■ **Data to use**

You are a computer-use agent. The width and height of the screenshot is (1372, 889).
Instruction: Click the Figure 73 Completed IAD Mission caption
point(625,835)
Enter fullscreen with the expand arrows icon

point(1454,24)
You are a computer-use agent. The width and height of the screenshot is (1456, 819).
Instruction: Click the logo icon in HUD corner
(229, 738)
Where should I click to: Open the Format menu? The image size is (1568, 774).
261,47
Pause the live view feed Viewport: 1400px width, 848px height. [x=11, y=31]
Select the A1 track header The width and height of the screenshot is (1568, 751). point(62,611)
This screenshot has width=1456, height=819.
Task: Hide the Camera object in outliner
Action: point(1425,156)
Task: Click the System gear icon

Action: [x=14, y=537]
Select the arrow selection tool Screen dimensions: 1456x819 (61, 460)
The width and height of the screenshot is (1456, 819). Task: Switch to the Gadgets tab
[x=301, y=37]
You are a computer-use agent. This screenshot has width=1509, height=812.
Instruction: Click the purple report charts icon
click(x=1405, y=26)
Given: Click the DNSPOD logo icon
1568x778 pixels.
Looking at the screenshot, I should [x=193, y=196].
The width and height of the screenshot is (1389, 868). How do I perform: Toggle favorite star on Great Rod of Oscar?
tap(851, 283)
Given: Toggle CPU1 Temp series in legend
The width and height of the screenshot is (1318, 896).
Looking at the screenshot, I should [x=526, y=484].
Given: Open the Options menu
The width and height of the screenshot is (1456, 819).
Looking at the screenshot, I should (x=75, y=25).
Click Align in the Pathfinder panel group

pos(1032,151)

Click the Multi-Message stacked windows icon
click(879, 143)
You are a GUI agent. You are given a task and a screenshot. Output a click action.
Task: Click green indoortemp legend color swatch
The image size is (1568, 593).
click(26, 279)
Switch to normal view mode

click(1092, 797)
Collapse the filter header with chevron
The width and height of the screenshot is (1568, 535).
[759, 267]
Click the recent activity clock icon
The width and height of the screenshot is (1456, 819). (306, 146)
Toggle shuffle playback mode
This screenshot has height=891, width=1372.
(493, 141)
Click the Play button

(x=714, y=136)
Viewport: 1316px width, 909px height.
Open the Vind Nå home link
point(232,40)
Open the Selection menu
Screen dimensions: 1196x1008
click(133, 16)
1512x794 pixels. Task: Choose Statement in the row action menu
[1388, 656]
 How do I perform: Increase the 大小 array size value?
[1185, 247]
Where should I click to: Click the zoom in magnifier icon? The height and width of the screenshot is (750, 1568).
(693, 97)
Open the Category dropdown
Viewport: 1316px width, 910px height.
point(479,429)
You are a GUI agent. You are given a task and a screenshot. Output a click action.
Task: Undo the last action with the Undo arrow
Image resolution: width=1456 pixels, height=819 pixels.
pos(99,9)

■ **Problem requirements**
Where does the string "computer" occur in the material? Copy every line where it does.

■ **Task result**
You are a computer-use agent. The width and height of the screenshot is (1372, 889).
You are a computer-use agent. The width and height of the screenshot is (1456, 819).
You are a computer-use agent. This screenshot has width=1509, height=812.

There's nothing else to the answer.